Perhaps the most terrifying and fascinating of all the characters who populate the book’s pages is Inspector Javert. Javert is clever but not intelligent. He is consumed by the malice that often dwells within the narrow, ignorant individual. He can conceive of no point of view other than his own. Sympathy, mercy, and understanding require an insight that he does not possess. For him there is no such thing as an extenuating circumstance. He clings with mindless, insane tenacity to his belief in duty. At his hands, justice is warped beyond recognition. Through him, Hugo shows the dark side of virtue.

The casual reader may be moved by the author’s search for justice in Les Misérables, and still others may admire the novel’s complex structure. Like so many of the greatest literary works, Les Misérables can be enjoyed many times by different kinds of readers and on many different levels.

An important, if implied, theme of Les Misérables is the attainment of salvation through good works. Many of the characters of the novel give charity to those less fortunate. The dramatic opening scenes in which the convict Jean Valjean learns of goodness through the charity of the priest establishes the importance of this theme. Later, Valjean and Cosette give anonymous charity to others. Marius, in his goodness, gives charity to the disreputable Thénardier family.

Other biblical virtues are dramatized in the novel, but none so effectively as love. By love, Hugo means not only romantic love but also love of humanity, the love of a kindhearted human being for another human being, the love that must be connected with genuine charity. Valjean learns what love is during the course of the novel. “The bishop has caused the dawn of virtue on Jean’s horizon; Cosette worked the dawn of love.” Hugo makes it clear that one cannot exist without love, for if one tries, that person becomes warped and less than human. Valjean grows as a person, and he becomes a good and honorable man after he has found the love of the helpless little girl. By devoting his life to her, he finds the necessity of a meaning outside his own life. Valjean comes to value his own existence more because the girl is dependent upon him and loves him.

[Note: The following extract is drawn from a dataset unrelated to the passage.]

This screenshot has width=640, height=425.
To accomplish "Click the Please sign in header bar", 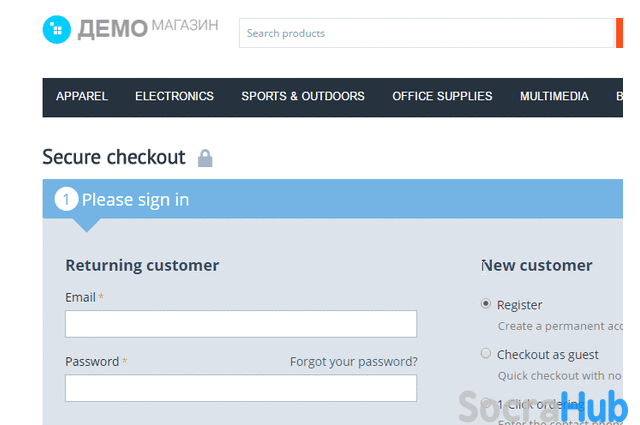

The novel covers a time span of more than twenty years—from the fall of the first Napoleon to the revolts of a generation later. The most exciting scenes, described with breathless precision and dramatic flair, are those at the barricades. The characters are swept up in an action bigger than they are. Skillfully, Hugo weaves Marius, Javert, Eponine, and the others into the battles along the streets of Paris. Always, Hugo’s eye catches the details of the passing spectacle, from the old woman who props up a mattress in front of her window to stop the stray bullets to the dynamic flood of humanity coursing down the boulevards. It is here that Hugo’s skill as a master of narrative is fully displayed. Never, however, does he lose sight of the pathos of the individuals’ struggles; the reader never forgets the principal characters and their plight amid the chaotic scenes. Hugo balances between the two elements that compose his masterpiece. The final scenes of the novel move relentlessly to their conclusion. Perhaps Dostoevsky probed deeper or Dickens caught the humor of life more fully, but Hugo was their equal in his ability to portray the individual heartache and tenderness, the human struggle of those caught up in the forces of history.

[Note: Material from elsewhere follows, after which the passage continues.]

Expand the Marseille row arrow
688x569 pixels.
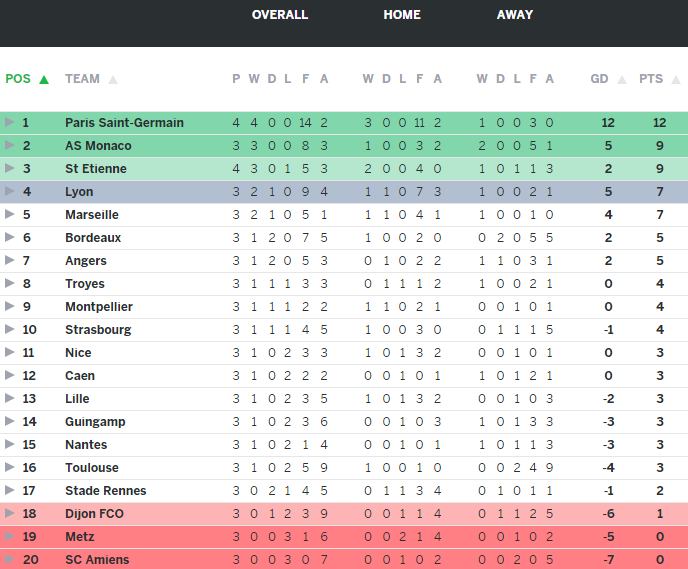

Hugo knew how to write effectively and with simplicity of the common joys and sorrows of the average person. His poetry and novels have always been popular, although they have at times been out of critical favor. The public mind was much moved by the generosity of his ideas and the warmth of their expression; Les Misérables is still a favorite book with many people around the world. Much of Hugo’s poetry and drama is no longer read or produced, but Les Misérables and The Hunchback of Notre Dame (1831) will endure.